Plans are being laid in Washington to repeal the Affordable Care Act as soon as Donald Trump takes the presidential oath of office. Hidden inside the law is a little-known provision unrelated to the health insurance expansion that helps rural hospitals across America stay open.
It’s called the 340B drug discount program. The ACA made 1,100 rural hospitals eligible and it requires drug companies to supply these remote providers with discounted medications. These discounts can be passed along to patients unable to afford expensive medications or the savings can help fund essential medical services for their communities such as emergency rooms and labor and delivery.
Rural hospitals across the country face daunting economic challenges. Eighty have closed since 2010 and 673 — fully one third of rural hospitals — operate at a loss and are at risk of closure. These are often the only medical facilities for hundreds of miles in any direction.
Rural hospitals provide essential, life-saving local access to health care close to home for the 62 million Americans living in rural and remote communities. Rural hospitals serve vulnerable Americans that are older, sicker and poorer than their urban counterparts. These patients are more likely to suffer from a chronic disease that requires monitoring and follow-up care, making convenient, local access to care necessary to ensuring patient compliance with the services that are necessary to reduce the overall cost of care and improve the patients’ outcomes and quality of life.
The 340B program makes it possible for these hospitals to offer necessary services needed in their communities.
Cass Country Memorial Hospital in Atlantic, Iowa, uses 340B program savings to pay for free medications for needy patients, and it helps fund the hospital’s Behavioral Health Unit — one of two critical access hospitals in the state that offers psychiatric services.
At RiverView Health in Crookston, Minn., program savings allow the hospital to recruit orthopedic surgeons, and pain management and oncology specialists. The facility has also been able to update equipment, start an anti-coagulation clinic and set up a 24/7 onsite laboratory and CT scan services even though patient volumes don’t support them. The hospital is also able to offer additional charity care to patients in need.
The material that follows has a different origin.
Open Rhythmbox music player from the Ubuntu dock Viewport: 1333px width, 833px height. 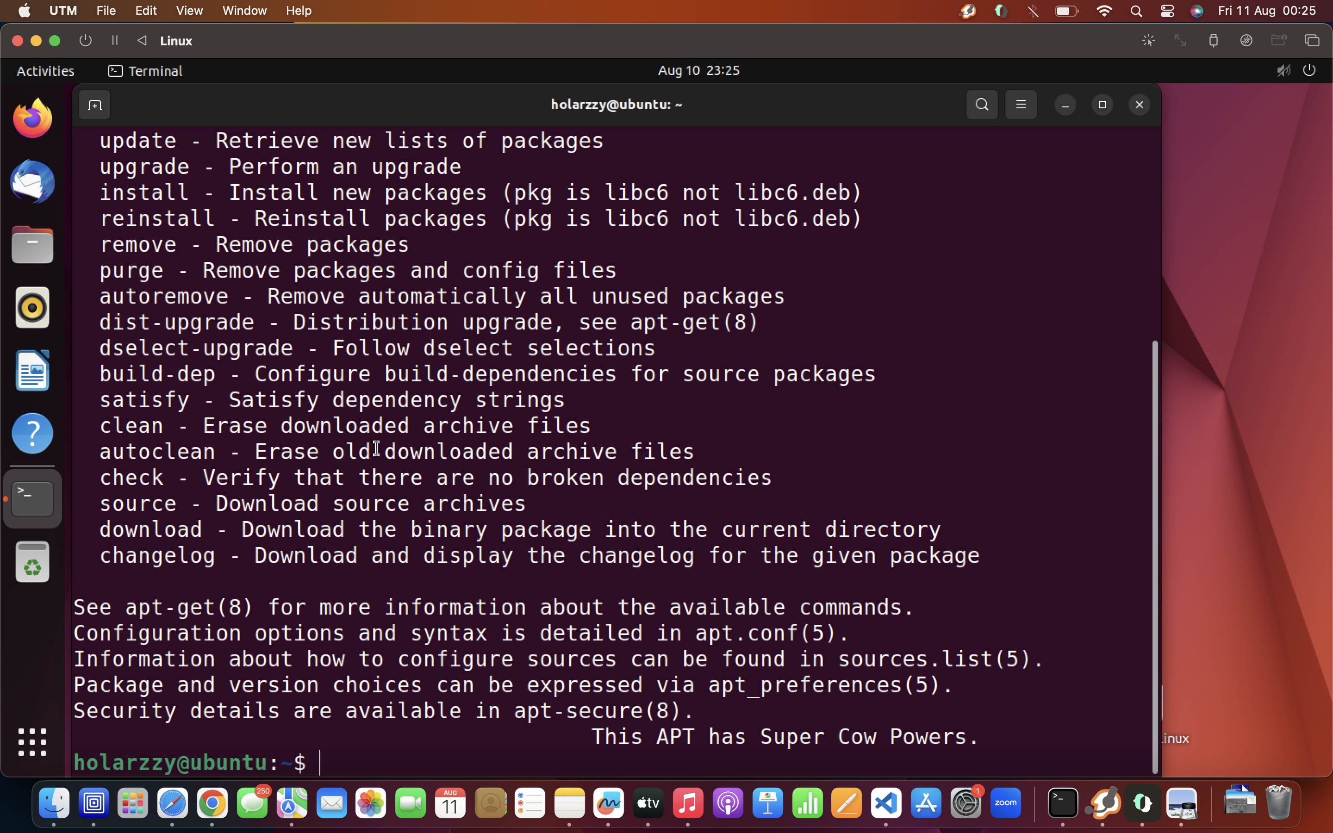(32, 307)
In Wishek, N.D., the Wishek Hospital has used its 340B savings to help buy a bone density scanner, relocated and renovated its physical therapy department for better patient access and purchased equipment for its cardiac rehab patients. It was also able to pay a private doctor to provide services at a local clinic until a physician was hired on staff.
It’s important to understand that 340B is not taxpayer funded. The program is paid for by drug companies that can well afford it, particularly as medicine prices continue to skyrocket.
As Congress considers repealing the ACA, it is essential that any changes in health care law do not deny rural hospital eligibility in the 340B drug discount program. Savings from the program are critical to ensuring rural hospitals are able to meet the health care needs of their communities in an uncertain future.
Rural closures are already hurting the most vulnerable patients and the loss of the 340B program eligibility could further erode timely access to lifesaving care.
Alan Morgan is CEO of the National Rural Health Association.